"Os meus livros (que não sabem que existo) São uma parte de mim, como este rosto De têmporas e olhos já cinzentos Que em vão vou procurando nos espelhos" Jorge Luis Borges
quinta-feira, 28 de julho de 2011
Rui Manuel Amaral (2)
Uma pessoa feliz
"Innocentius Prioris era, sem dúvida alguma, uma pessoa feliz. Muito feliz. Desde sempre, profundamente feliz. Por isso, esfregava as mãos e girava sobre si mesmo cantarolando velhas valsas. E enchia o peito aspirando o ar com prazer, consciente de que era iluminado por uma boa estrelinha.
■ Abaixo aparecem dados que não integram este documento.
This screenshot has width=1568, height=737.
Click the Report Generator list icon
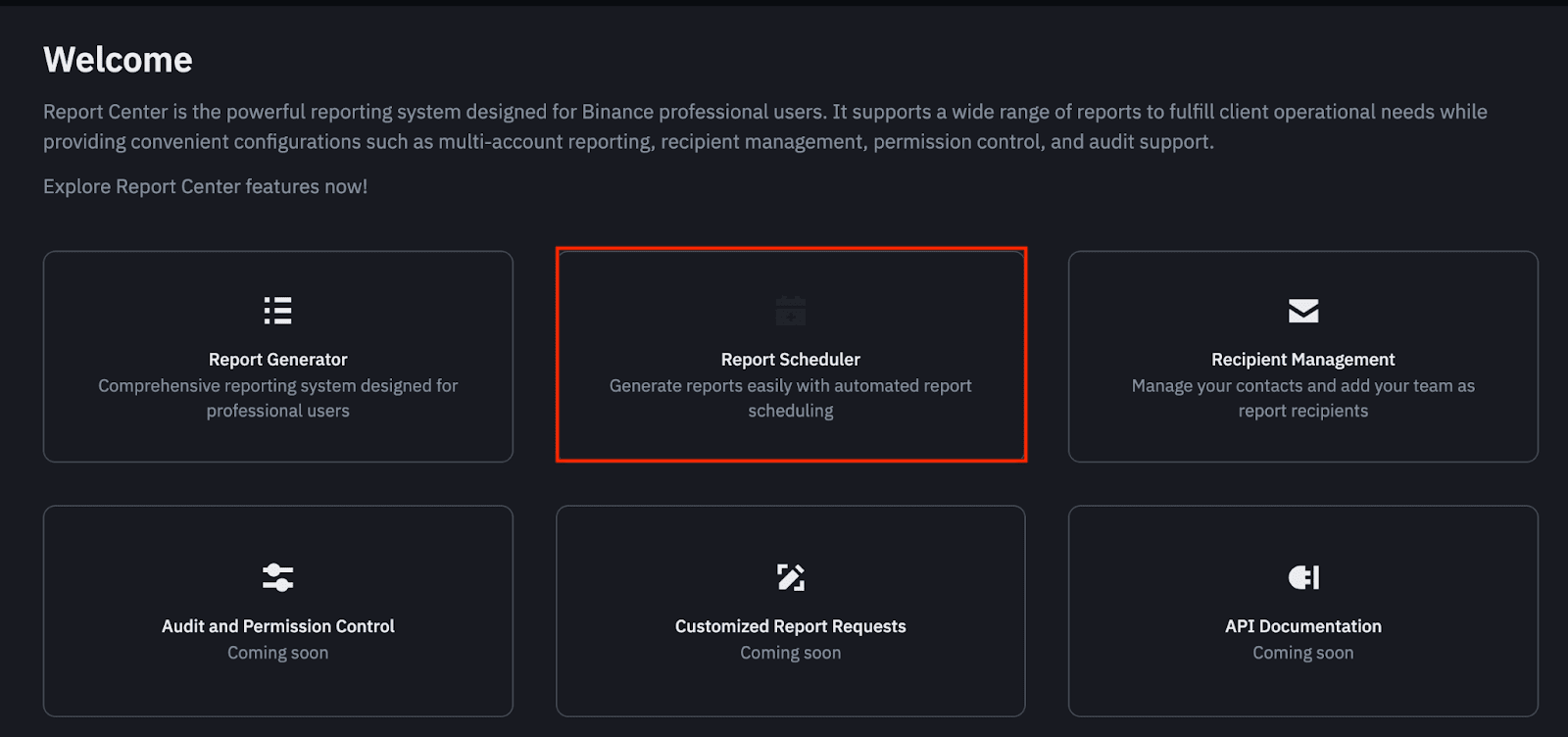[x=277, y=311]
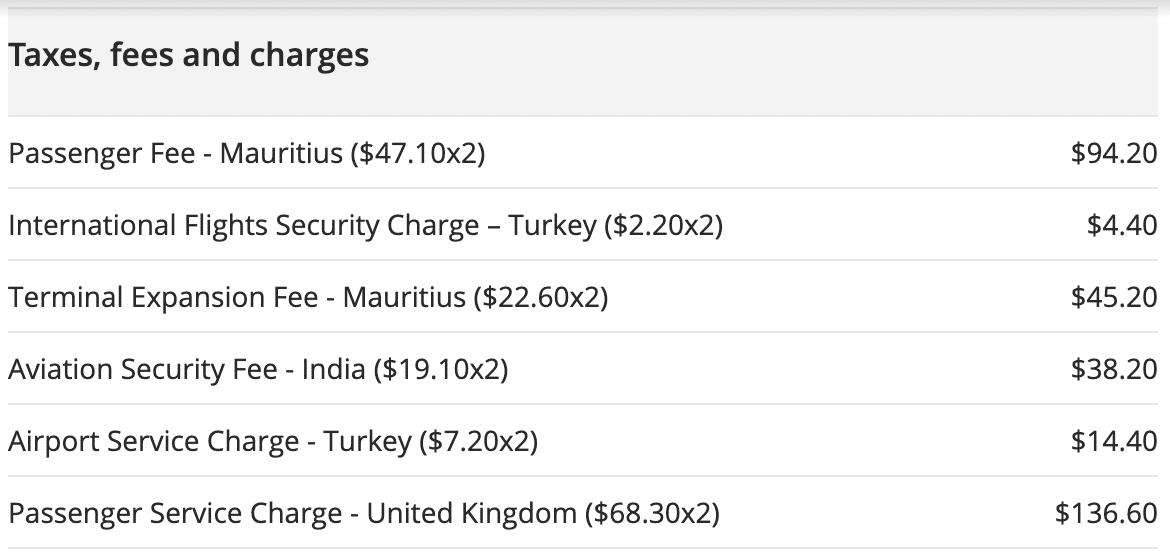
Task: Select the Passenger Fee - Mauritius label
Action: tap(175, 154)
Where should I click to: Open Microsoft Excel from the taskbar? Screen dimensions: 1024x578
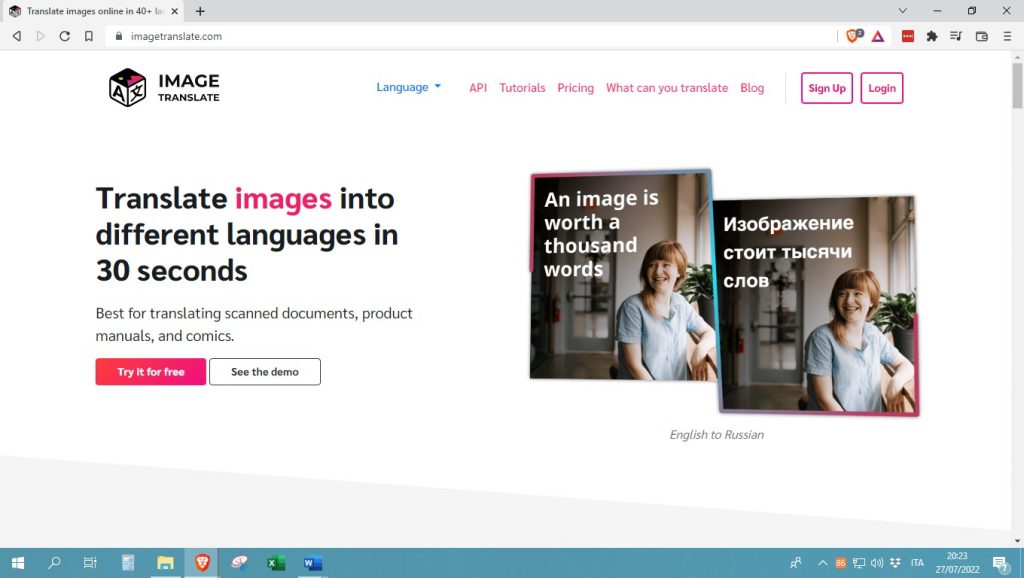pos(275,563)
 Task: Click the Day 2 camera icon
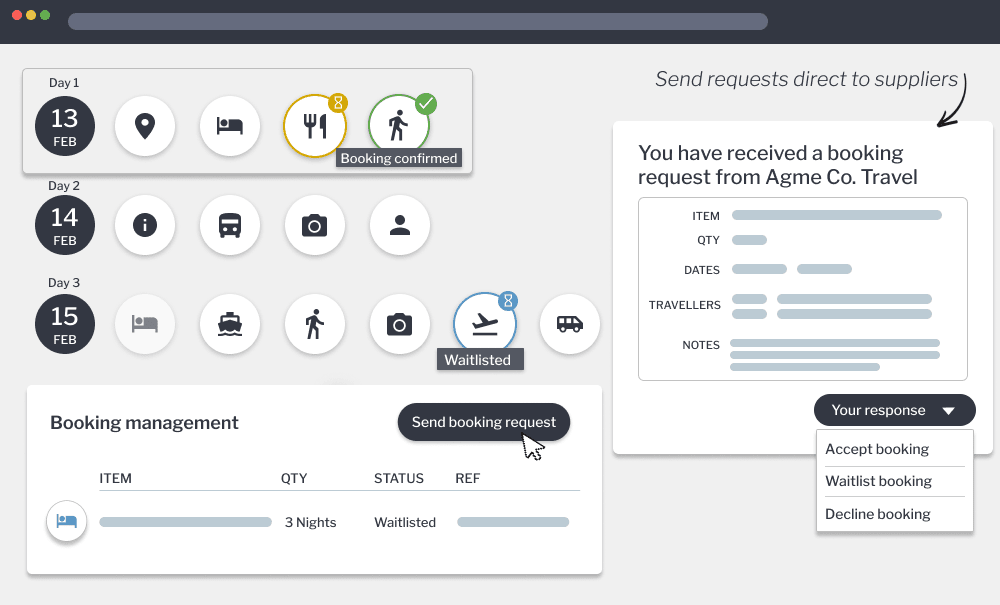click(x=315, y=225)
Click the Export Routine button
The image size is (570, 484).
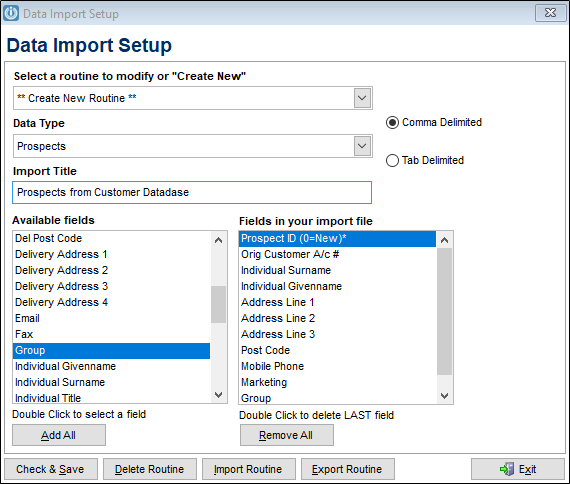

E abria os braços e batia com os pés no chão, e mostrava os dentes amarelos, e deitava a língua de fora, e fazia piruetas, e dava gritinhos, porque se sentia muito feliz. E adormecia satisfeito e tinha sonhos felizes, e acordava cheio de felicidade. E dava graças a Deus e a Santo Inácio, e a todos os santos, e a todas as santas pela alegria concedida. Oh, era feliz, feliz, feliz, feliz. E se multiplicássemos a sua boa fortuna por mil ainda ficaríamos longe da medida correcta da sua felicidade.
E pronto, é tudo.
Esperavam talvez que, de repente, alguma coisa conduzisse a história numa direcção totalmente diversa? Que irrompesse de algum lado um grão de areia, uma pedra, um vidrinho afiado que colocasse um ponto final em tanta felicidade? Compreendo. Mas não. Innocentius viveu e morreu feliz, muito, muito feliz. E não digo nada acerca da alegria com que foi recebido no Paraíso, por ser coisa óbvia."